> _What to do_:
Write the records out again in full, word for word.
Segment Start: Recorded data
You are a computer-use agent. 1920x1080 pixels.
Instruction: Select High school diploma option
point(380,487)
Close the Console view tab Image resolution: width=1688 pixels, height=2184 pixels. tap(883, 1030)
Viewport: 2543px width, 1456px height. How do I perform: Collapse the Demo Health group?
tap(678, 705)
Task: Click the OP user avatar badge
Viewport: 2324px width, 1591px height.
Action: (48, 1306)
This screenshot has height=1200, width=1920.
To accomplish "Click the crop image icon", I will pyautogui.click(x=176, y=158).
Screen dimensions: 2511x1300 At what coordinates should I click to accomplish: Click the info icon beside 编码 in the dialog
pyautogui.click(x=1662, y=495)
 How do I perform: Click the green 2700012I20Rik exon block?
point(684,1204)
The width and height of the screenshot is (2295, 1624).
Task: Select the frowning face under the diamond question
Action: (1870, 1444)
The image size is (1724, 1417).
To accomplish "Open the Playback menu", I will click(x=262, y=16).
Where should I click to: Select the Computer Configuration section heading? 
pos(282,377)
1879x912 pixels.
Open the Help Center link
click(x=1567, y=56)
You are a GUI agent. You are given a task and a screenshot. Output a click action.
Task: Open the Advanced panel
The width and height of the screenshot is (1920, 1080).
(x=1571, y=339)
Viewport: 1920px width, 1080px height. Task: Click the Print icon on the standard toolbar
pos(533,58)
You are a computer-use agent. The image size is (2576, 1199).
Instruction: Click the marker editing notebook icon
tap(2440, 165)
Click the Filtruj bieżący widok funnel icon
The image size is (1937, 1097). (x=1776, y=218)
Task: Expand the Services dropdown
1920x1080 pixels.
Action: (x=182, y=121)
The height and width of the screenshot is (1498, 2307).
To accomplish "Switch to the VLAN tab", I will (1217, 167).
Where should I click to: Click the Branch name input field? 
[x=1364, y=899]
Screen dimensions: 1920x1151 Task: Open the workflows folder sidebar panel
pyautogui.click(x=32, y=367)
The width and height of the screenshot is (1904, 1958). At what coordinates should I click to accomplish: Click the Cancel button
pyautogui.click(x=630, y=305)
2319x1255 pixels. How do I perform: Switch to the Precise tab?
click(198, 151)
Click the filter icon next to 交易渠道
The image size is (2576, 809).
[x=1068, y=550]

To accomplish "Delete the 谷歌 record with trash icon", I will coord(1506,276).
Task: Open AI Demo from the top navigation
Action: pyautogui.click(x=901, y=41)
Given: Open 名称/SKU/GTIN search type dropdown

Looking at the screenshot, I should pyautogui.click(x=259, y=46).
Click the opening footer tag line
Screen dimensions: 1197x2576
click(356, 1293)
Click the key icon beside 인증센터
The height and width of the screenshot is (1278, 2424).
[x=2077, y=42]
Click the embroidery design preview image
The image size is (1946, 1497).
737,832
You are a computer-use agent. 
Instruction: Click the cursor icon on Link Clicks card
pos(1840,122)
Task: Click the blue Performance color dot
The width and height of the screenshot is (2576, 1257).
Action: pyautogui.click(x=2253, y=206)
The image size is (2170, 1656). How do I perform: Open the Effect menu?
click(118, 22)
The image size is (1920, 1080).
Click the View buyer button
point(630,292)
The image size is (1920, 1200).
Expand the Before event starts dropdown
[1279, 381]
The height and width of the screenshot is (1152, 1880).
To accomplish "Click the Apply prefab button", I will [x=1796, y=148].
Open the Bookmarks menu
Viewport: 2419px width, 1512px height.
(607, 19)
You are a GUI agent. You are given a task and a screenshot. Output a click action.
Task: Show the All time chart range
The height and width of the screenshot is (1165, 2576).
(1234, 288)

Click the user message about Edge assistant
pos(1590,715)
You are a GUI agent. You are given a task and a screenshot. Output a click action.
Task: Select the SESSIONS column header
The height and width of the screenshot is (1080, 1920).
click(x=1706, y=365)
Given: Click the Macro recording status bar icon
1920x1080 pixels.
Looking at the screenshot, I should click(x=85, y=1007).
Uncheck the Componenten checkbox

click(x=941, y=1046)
Segment End: Recorded data
> _Task response_:
You are a computer-use agent. 1920x1080 pixels.
Instruction: Select High school diploma option
point(380,487)
Close the Console view tab Image resolution: width=1688 pixels, height=2184 pixels. tap(883, 1030)
Viewport: 2543px width, 1456px height. How do I perform: Collapse the Demo Health group?
tap(678, 705)
Task: Click the OP user avatar badge
Viewport: 2324px width, 1591px height.
Action: (48, 1306)
This screenshot has height=1200, width=1920.
To accomplish "Click the crop image icon", I will pyautogui.click(x=176, y=158).
Screen dimensions: 2511x1300 At what coordinates should I click to accomplish: Click the info icon beside 编码 in the dialog
pyautogui.click(x=1662, y=495)
 How do I perform: Click the green 2700012I20Rik exon block?
point(684,1204)
The width and height of the screenshot is (2295, 1624).
Task: Select the frowning face under the diamond question
Action: (1870, 1444)
The image size is (1724, 1417).
To accomplish "Open the Playback menu", I will click(x=262, y=16).
Where should I click to: Select the Computer Configuration section heading? 
pos(282,377)
1879x912 pixels.
Open the Help Center link
click(x=1567, y=56)
You are a GUI agent. You are given a task and a screenshot. Output a click action.
Task: Open the Advanced panel
The width and height of the screenshot is (1920, 1080).
(x=1571, y=339)
Viewport: 1920px width, 1080px height. Task: Click the Print icon on the standard toolbar
pos(533,58)
You are a computer-use agent. The image size is (2576, 1199).
Instruction: Click the marker editing notebook icon
tap(2440, 165)
Click the Filtruj bieżący widok funnel icon
The image size is (1937, 1097). (x=1776, y=218)
Task: Expand the Services dropdown
1920x1080 pixels.
Action: (x=182, y=121)
The height and width of the screenshot is (1498, 2307).
To accomplish "Switch to the VLAN tab", I will (1217, 167).
Where should I click to: Click the Branch name input field? 
[x=1364, y=899]
Screen dimensions: 1920x1151 Task: Open the workflows folder sidebar panel
pyautogui.click(x=32, y=367)
The width and height of the screenshot is (1904, 1958). At what coordinates should I click to accomplish: Click the Cancel button
pyautogui.click(x=630, y=305)
2319x1255 pixels. How do I perform: Switch to the Precise tab?
click(198, 151)
Click the filter icon next to 交易渠道
The image size is (2576, 809).
[x=1068, y=550]

To accomplish "Delete the 谷歌 record with trash icon", I will coord(1506,276).
Task: Open AI Demo from the top navigation
Action: pyautogui.click(x=901, y=41)
Given: Open 名称/SKU/GTIN search type dropdown

Looking at the screenshot, I should pyautogui.click(x=259, y=46).
Click the opening footer tag line
Screen dimensions: 1197x2576
click(356, 1293)
Click the key icon beside 인증센터
The height and width of the screenshot is (1278, 2424).
[x=2077, y=42]
Click the embroidery design preview image
The image size is (1946, 1497).
737,832
You are a computer-use agent. 
Instruction: Click the cursor icon on Link Clicks card
pos(1840,122)
Task: Click the blue Performance color dot
The width and height of the screenshot is (2576, 1257).
Action: pyautogui.click(x=2253, y=206)
The image size is (2170, 1656). How do I perform: Open the Effect menu?
click(118, 22)
The image size is (1920, 1080).
Click the View buyer button
point(630,292)
The image size is (1920, 1200).
Expand the Before event starts dropdown
[1279, 381]
The height and width of the screenshot is (1152, 1880).
To accomplish "Click the Apply prefab button", I will [x=1796, y=148].
Open the Bookmarks menu
Viewport: 2419px width, 1512px height.
(607, 19)
You are a GUI agent. You are given a task and a screenshot. Output a click action.
Task: Show the All time chart range
The height and width of the screenshot is (1165, 2576).
(1234, 288)

Click the user message about Edge assistant
pos(1590,715)
You are a GUI agent. You are given a task and a screenshot. Output a click action.
Task: Select the SESSIONS column header
The height and width of the screenshot is (1080, 1920).
click(x=1706, y=365)
Given: Click the Macro recording status bar icon
1920x1080 pixels.
Looking at the screenshot, I should click(x=85, y=1007).
Uncheck the Componenten checkbox

click(x=941, y=1046)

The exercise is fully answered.